Il Comitato Europeo per il Rischio Sistemico, uno dei tanti enti in seno all’Unione che si occupa di vigilare sui mercati, ha lanciato un allarme sui mercato crypto – e ha invitato chi di dovere a prendersene cura il prima possibile. Obiettivo questa volta è la leva finanziaria nel mondo di Bitcoin e delle criptovalute.
No, non quella che usano gli utenti, che dagli operatori e exchange registrati in Europa non possono accedere che a un misero 1:2. L’allarme è lanciato per i fondi con esposizione verso il comparto, che pur si contano quasi sulle dita di una mano nel continente europeo.
Cosa vorrebbero fare? Limitare la leva finanziaria alla quale potranno accedere investitori strutturati e istituzionali. Questo perché ci sarebbe il rischio, lo dice il comitato stesso, che eventuali ulteriori crolli ingigantiti dalla leva finiscano per contagiare anche gli altri settori dell’economia.

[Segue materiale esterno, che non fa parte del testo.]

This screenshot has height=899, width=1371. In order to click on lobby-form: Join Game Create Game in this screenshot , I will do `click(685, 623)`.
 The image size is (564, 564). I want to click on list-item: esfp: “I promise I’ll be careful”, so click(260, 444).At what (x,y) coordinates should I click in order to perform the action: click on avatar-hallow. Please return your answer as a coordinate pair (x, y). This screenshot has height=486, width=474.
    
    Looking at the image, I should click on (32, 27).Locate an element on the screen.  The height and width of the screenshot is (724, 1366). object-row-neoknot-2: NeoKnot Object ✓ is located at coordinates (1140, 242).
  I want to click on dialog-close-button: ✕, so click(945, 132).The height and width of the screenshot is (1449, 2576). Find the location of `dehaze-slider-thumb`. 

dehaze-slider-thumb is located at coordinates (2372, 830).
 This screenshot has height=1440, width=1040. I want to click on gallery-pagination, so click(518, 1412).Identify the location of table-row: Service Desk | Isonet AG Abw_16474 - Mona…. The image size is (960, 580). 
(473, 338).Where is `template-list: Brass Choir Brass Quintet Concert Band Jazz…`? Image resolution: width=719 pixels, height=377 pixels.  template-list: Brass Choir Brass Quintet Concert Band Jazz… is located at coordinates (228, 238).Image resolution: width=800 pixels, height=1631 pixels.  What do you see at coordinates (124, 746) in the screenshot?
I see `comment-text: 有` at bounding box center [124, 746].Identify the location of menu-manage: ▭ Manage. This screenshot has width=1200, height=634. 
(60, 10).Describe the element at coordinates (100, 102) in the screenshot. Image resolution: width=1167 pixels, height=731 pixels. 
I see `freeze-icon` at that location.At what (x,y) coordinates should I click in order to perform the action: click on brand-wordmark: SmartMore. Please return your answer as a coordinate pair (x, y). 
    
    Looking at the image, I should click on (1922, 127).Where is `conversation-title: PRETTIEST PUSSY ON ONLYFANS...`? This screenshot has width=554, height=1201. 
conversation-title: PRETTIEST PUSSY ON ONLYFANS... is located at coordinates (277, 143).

In realtà – e lo diciamo senza timore di essere smentiti dai fatti futuri – le preoccupazioni del pur importante Comitato sembrano essere, numericamente, fuori luogo. Parliamo di un continente, quello europeo, dove i player istituzionali che investono a leva nel mondo crypto sono pochi, pochissimi e muovono volumi così risibili da non riuscire a entrare neanche nelle statistiche di settore. Ma partiamo dal principio.
Il Comitato dell’Unione Europea che si occupa di prevenire eventuali rischi sistemici per l’apparato finanziario ha lanciato un allarme piuttosto preciso: limitare la leva alla quale possono accedere i fondi – limitatamente alle crypto e Bitcoin – affinché si eviti un effetto a cascata sul mondo della finanza vecchia scuola.
Non è chiaro però su che base numerica poggino certe considerazioni e se ci sia effettivamente un rischio contagio. Rischio contagio che comunque non si è palesato durante il 2022, anno che verrà ricordato con ogni probabilità come il peggiore della storia per Bitcoin e crypto.
La questione non sembra riguardare, almeno per ora, gli investitori retail, che almeno in ambito europeo sono già costretti ad un massimo di leva 1:2 e che comunque muovono volumi tali da non costituire preoccupazione anche per il più ansioso dei Comitati.
Difficile a dirsi per ora, dato che i tempi eventuali di intervento del ramo legislativo europeo non sono dei più rapidi. Non è chiaro neanche se la cosa darà il via a discussioni serrate nelle competenti commissioni, dove sarà però piuttosto difficile dimostrare che si tratti di un problema concreto e di una possibilità di contagio reale.
Tutto questo mentre in Europa i privati si danno da fare per imbarcare anche le banche e mentre il settore, forse sordo dall’orecchio degli avvisi dei regolatori, continua a mettere in piedi un’infrastruttura destinata anche agli istituzionali.
Istituzionali che però in Europa, almeno per il momento, non sembrano essere né numerosi né intenzionati a investire nel mondo crypto e Bitcoin grossi capitali.
Di che contagio parla dunque il Comitato? Che sia un’ulteriore preoccupazione creata a arte per attaccare di nuovo i ponti tra vecchia e nuova finanza?